> [Assignment]
From the listing below, copy each line that holds "status".
------------------------------------------------
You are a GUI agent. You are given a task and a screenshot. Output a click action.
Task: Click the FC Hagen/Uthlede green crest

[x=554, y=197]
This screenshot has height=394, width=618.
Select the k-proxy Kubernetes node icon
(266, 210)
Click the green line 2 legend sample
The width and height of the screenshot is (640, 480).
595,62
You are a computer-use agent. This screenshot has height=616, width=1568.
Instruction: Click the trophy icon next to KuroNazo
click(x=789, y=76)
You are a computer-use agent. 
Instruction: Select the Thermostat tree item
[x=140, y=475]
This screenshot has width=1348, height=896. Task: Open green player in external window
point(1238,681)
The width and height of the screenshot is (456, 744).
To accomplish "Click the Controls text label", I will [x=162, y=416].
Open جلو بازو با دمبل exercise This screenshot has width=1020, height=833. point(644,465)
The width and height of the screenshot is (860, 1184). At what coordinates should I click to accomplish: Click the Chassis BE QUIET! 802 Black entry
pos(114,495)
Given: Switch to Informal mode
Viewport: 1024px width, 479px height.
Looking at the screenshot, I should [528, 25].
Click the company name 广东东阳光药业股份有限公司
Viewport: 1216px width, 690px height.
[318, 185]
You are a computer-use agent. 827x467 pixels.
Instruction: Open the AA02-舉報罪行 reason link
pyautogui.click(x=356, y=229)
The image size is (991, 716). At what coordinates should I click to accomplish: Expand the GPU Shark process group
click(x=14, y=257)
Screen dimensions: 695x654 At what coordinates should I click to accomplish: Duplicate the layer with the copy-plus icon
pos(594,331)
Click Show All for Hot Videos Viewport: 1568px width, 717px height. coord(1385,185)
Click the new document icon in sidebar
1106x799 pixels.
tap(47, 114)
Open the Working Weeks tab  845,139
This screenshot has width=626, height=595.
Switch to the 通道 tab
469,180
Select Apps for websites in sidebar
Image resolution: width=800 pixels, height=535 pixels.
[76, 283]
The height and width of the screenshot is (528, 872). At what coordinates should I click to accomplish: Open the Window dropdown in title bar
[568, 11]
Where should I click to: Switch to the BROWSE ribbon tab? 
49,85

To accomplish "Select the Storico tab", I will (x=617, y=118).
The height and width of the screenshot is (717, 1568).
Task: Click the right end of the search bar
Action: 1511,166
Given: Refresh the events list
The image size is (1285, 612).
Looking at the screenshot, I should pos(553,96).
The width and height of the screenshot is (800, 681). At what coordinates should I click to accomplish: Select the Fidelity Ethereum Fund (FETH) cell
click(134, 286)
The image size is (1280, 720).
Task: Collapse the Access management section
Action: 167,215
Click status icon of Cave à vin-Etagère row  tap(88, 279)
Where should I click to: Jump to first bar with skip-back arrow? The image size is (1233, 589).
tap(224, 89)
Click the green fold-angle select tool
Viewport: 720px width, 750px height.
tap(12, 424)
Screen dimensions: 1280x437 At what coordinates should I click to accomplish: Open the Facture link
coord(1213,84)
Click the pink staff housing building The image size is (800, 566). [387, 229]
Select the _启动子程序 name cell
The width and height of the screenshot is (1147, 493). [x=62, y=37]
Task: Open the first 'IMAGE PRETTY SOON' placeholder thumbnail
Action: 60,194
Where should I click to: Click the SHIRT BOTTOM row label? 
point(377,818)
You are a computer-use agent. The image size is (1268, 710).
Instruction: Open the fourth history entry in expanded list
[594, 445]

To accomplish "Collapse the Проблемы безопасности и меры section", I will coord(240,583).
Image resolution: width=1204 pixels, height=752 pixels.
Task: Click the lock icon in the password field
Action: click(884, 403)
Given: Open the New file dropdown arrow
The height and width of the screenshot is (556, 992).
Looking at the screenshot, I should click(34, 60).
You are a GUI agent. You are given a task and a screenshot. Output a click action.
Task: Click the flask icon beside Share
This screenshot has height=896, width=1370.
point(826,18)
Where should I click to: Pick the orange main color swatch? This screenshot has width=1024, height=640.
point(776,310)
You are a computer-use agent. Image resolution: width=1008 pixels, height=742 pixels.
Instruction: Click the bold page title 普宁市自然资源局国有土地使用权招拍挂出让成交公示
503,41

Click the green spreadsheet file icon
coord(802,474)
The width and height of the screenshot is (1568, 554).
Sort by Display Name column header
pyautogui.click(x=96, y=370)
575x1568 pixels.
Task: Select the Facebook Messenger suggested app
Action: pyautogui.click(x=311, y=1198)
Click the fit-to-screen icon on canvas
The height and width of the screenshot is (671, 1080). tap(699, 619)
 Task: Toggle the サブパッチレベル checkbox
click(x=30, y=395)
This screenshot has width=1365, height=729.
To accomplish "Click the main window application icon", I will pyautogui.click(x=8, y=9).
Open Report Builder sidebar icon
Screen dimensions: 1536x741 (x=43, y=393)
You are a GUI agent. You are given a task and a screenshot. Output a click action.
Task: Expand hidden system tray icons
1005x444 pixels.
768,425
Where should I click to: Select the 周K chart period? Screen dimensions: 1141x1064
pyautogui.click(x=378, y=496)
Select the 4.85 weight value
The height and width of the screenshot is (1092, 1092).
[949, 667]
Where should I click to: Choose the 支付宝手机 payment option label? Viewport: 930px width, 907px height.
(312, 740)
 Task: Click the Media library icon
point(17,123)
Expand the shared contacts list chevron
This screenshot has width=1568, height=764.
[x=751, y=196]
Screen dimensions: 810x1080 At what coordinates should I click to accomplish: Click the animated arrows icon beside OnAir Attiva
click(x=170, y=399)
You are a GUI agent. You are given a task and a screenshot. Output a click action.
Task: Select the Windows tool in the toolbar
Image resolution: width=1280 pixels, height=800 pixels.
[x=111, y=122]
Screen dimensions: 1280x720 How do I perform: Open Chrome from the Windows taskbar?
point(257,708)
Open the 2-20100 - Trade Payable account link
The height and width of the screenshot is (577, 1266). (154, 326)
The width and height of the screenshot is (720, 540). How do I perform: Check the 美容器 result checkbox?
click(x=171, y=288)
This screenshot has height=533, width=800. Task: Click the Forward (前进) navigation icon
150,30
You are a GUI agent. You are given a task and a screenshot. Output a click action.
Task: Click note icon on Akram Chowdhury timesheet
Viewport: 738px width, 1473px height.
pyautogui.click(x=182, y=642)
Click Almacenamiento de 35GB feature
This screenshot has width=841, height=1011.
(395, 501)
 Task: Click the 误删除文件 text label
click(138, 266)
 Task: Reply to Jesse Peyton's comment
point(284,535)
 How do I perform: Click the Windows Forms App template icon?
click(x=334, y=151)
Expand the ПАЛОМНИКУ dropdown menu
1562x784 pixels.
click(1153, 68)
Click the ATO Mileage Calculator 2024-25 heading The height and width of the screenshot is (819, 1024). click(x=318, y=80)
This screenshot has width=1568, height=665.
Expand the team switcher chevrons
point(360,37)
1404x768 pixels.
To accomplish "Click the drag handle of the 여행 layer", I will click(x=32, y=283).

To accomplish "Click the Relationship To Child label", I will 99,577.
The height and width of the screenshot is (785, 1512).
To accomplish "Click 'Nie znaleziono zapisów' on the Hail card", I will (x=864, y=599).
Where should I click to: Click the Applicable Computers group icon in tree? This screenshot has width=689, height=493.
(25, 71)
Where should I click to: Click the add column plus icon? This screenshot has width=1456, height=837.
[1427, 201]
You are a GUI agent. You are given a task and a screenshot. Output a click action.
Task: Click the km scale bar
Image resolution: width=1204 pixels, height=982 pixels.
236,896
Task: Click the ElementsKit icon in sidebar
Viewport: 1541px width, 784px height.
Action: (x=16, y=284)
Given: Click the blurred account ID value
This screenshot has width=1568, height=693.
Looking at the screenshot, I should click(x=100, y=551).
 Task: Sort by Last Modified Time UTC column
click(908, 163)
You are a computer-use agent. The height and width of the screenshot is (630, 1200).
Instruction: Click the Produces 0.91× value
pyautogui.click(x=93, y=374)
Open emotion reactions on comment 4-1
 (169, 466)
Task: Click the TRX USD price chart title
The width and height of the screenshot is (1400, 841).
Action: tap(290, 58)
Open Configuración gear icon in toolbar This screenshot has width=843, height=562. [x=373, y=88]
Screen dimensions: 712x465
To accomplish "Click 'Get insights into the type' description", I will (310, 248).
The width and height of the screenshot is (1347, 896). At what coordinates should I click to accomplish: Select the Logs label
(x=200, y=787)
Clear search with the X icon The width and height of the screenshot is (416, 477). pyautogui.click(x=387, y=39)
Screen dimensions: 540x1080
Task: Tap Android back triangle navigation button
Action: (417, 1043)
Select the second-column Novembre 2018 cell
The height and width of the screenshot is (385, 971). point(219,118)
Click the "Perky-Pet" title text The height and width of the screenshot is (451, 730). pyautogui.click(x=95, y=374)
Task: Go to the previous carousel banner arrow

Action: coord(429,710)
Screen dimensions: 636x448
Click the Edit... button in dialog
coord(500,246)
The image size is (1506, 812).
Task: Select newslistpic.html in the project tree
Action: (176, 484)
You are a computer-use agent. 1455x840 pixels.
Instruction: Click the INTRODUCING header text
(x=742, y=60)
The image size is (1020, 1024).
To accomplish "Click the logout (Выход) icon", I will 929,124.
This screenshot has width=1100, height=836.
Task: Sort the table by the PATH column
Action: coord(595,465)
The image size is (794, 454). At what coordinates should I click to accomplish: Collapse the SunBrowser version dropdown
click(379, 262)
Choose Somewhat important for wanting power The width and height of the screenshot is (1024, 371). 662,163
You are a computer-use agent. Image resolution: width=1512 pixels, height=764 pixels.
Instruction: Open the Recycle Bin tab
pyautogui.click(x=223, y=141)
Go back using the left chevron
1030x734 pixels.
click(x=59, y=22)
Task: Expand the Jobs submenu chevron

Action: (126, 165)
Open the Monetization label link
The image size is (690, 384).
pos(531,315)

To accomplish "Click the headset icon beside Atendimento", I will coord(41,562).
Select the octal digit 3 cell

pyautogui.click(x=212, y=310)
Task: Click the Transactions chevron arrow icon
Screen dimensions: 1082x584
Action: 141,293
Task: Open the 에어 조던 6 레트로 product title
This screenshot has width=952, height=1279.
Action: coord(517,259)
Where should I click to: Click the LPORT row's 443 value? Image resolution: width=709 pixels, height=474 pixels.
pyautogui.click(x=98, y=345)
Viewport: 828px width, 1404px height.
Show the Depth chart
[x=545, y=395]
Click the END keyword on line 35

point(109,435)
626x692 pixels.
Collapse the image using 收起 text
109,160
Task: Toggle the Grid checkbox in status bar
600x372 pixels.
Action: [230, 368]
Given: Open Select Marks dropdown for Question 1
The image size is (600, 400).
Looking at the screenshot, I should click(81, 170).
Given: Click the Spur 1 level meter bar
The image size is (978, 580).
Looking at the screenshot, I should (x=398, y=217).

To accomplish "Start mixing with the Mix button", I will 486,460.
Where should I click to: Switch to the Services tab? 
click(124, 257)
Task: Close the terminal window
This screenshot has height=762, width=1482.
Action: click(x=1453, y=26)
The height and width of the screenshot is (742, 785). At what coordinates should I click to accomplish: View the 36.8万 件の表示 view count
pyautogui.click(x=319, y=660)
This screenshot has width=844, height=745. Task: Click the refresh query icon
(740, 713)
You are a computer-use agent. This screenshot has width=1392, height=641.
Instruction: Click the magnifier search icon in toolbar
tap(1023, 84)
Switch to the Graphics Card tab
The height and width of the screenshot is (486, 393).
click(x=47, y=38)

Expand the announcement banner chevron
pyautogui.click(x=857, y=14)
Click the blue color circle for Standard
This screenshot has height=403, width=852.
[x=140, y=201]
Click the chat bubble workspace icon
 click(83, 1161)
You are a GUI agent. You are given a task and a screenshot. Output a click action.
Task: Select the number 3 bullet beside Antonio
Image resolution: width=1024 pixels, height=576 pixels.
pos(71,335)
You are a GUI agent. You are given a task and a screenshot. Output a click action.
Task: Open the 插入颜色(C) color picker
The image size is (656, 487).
------------------------------------------------
> [Result for this task]
Click status icon of Cave à vin-Etagère row  tap(88, 279)
Task: Toggle the Grid checkbox in status bar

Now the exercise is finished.